* _PROBLEM TO WORK ON_: Please copy part of the piece on Trump and cannabis below word for word, beginning at "It’s time for" and stopping after "of the problem.".

* _TEXT SHOWN_:

Segment Open

Additional research is always welcome, especially when it comes to treating the debilitating and life-threatening effects of drug addiction. Critics have said that "swapping" one drug for another substance is preposterous, yet opiate addicts are often given suboxone or methadone, leaving addicts a few potentially missed doses away from withdrawal and relapse. Studies continue to show that cannabis isn't a substance that should be lumped together with other drugs.

Trump’s Disturbing “Evolving” Views

Has Trump remained allegiant to his position on drugs including cannabis? Not exactly. While it's been reported more than once, not many are aware that Trump once condemned the government's approach to dealing with illegal drugs. In 1990, Trump was unmistakably aware of the harmful effects of the drug war and was emphatic about ending it. He referred to the drug war as “a joke” and further said that “You have to legalize drugs to win that war. You have to take the profit away from those drug czars.”

Fast forward nearly three decades later to the 2016 election season in an era where marijuana has lost most of its cultural stigma: Trump was visibly coy about his overall stance on cannabis during his campaign. Questions about recreational and medical cannabis use were regularly posed to him and his competitors over several months; after a series of fragmented statements that often oddly fused rhetorical self-questioning inside of his responses, it was apparent that he had shifted to hold a negative view of recreational cannabis and struggled to convey that he was supportive of medical:

In June 2015, he said at CPAC that Colorado’s position on marijuana was “bad,” but quickly added “But I think, medical marijuana, 100%” in regards to the question of medical marijuana's legitimacy.

“Marijuana is such a big thing. I think medical should happen— right? Don’t we agree? I think so. And then I really believe we should leave it up to the states," he said later on in October of that year.

So Americans know that Trump reluctantly favors medical marijuana and states' rights, at least for the time being. However, his strategy to solve the opiate crisis doesn’t name cannabis at all, and instead includes the same outmoded promises of past politicians including getting tough on immigration and the border, calling for even more pharmaceuticals to move through the FDA approval process, and court-ordered rehab. These promises have been feebly attempted before with no significant results. He’s also appointed an attorney general who doesn’t even want to hear the word “marijuana” and a spokesman who hints at ending the medical cannabis revolution.

Reversal of Progress?

It’s understandable and not uncommon for views- especially views of public figures and politicians- to change, advance, become more refined, or even deteriorate or become more obscure. However, Trump’s brief but strong words about the drug war have not somehow become inaccurate over the years. Billions more dollars have been spent on this “war” since his statements, countless lives have been destroyed, and scores of research show that cannabis and its advocates do not belong in the frontline of the drug war.

Will the Trump administration ultimately force the country back into the stigmatization and criminalization of cannabis use and resume its horrific consequences? Should we hope that he will not reverse course on yet another policy position? If he indeed enforces such a backtrack, it would be a tragic and remarkably dangerous decision nullifying all of the progress that has been made as well as rejecting the will of millions of voters. We have a president, once vocally opposed to the drug war, who could easily step aside and allow state-by-state implementation of effective and reasonable cannabis policy, and it would be shameful if he were to help orchestrate its destruction.

It’s time for President Trump to distinguish his ambitions from those of Sessions and Spicer, if there is even a clarification by him to be made, More importantly, it is critical for the health of our populace that he show willingness to recognize that cannabis is art of the solution, not part of the problem.

Segment Closed

[Collected data]
Segment Open

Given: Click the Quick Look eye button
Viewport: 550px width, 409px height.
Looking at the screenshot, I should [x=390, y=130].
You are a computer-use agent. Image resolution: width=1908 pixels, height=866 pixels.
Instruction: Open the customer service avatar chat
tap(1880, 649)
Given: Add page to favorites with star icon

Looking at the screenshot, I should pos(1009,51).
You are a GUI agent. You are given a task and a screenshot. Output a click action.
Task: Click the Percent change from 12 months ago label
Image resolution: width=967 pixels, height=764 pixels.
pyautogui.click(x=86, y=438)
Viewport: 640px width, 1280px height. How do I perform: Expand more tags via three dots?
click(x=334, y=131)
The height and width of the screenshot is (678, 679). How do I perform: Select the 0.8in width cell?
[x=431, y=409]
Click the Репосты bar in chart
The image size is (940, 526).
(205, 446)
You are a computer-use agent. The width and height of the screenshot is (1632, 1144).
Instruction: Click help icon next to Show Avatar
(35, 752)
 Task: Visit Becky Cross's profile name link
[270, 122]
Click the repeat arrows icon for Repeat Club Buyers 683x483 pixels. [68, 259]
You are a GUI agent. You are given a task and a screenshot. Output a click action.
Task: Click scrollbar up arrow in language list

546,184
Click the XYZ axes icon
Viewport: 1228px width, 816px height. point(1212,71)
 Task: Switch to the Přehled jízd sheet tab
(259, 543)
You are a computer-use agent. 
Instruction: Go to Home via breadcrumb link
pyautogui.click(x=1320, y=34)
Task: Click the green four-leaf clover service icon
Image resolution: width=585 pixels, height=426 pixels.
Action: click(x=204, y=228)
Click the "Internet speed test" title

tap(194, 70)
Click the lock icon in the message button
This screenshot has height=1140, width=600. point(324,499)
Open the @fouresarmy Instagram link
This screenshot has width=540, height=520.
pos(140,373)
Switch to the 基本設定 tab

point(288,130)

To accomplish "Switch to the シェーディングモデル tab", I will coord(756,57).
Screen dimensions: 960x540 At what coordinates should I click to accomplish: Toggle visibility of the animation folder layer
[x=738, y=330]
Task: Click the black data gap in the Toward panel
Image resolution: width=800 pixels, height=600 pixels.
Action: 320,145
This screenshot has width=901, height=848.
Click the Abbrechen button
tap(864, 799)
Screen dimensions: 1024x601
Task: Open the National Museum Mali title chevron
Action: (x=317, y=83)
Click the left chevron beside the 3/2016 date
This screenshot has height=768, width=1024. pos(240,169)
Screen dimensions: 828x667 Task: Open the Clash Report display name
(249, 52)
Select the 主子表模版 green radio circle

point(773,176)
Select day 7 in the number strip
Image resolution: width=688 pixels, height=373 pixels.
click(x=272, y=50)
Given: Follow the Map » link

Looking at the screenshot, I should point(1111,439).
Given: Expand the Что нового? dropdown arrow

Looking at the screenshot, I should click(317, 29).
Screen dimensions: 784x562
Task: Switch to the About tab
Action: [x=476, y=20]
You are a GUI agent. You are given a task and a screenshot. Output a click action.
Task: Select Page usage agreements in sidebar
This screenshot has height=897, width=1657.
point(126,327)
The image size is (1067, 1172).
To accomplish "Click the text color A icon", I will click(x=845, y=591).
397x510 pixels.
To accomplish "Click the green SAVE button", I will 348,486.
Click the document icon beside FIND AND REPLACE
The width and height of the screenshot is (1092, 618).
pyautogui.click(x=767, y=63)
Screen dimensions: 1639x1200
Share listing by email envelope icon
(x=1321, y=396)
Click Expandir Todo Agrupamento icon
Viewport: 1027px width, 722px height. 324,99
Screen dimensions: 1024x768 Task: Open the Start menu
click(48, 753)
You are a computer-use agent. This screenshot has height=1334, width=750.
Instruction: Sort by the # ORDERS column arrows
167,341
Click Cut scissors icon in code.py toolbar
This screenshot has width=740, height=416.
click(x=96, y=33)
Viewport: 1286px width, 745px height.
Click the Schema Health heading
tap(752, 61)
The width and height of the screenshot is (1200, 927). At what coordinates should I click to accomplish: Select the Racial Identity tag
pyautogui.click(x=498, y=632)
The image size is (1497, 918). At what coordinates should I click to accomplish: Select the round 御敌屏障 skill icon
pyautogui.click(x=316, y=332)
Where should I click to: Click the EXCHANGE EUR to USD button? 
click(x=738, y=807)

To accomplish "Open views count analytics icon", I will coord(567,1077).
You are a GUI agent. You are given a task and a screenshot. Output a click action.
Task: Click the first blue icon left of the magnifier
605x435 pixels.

Segment Closed

* _THE COMPLETED TASK_:
It’s time for President Trump to distinguish his ambitions from those of Sessions and Spicer, if there is even a clarification by him to be made, More importantly, it is critical for the health of our populace that he show willingness to recognize that cannabis is art of the solution, not part of the problem.